Recorded data:
= Beginning of Section =
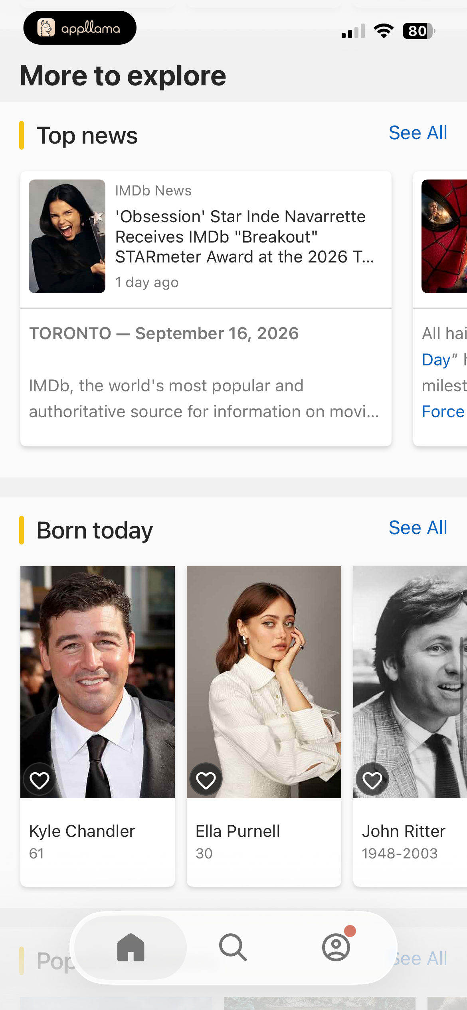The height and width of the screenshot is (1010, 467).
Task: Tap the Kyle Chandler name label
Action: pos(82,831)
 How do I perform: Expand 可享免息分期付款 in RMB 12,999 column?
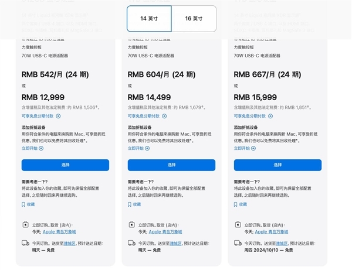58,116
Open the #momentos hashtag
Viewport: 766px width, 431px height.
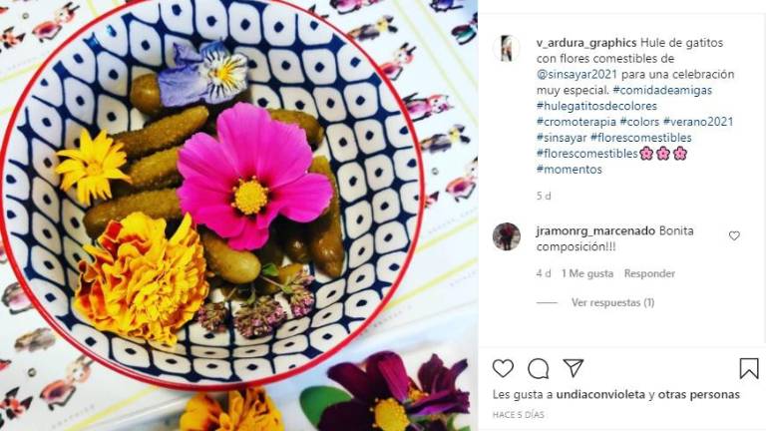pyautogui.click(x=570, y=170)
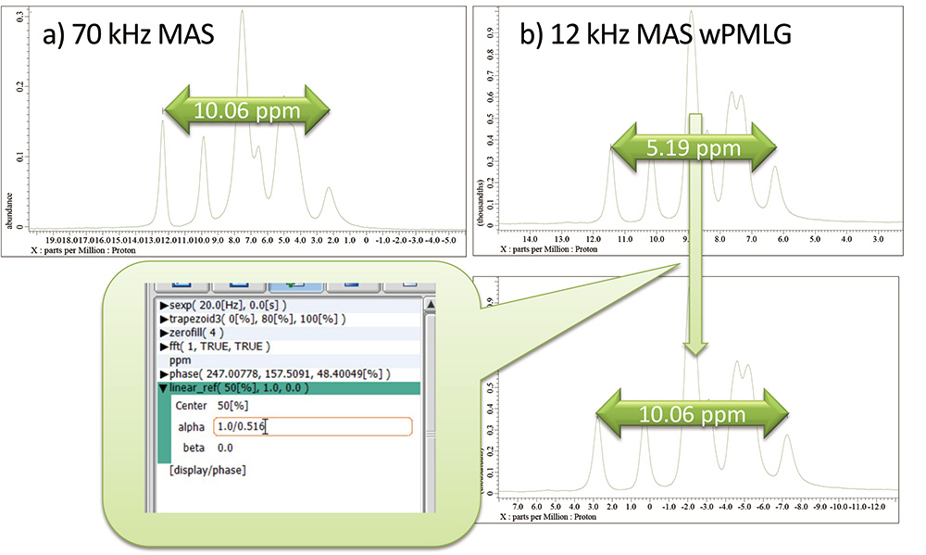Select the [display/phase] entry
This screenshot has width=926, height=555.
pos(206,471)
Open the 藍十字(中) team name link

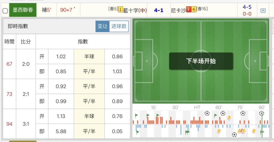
= End of Section =
= Beginning of Section =
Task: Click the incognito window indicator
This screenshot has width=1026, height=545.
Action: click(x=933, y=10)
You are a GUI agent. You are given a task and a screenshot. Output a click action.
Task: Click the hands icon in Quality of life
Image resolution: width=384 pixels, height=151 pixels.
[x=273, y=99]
= End of Section =
- Task description -
A verbatim reproduction is expected: starting at the line above that has "Viewport: 766px width, 431px height.", ending at the line that has "Open the 藍十字(中) team name link", both included, and with no pictures and no other lines.

- Task output -
Viewport: 766px width, 431px height.
pyautogui.click(x=570, y=170)
Select the [display/phase] entry
This screenshot has width=926, height=555.
pos(206,471)
Open the 藍十字(中) team name link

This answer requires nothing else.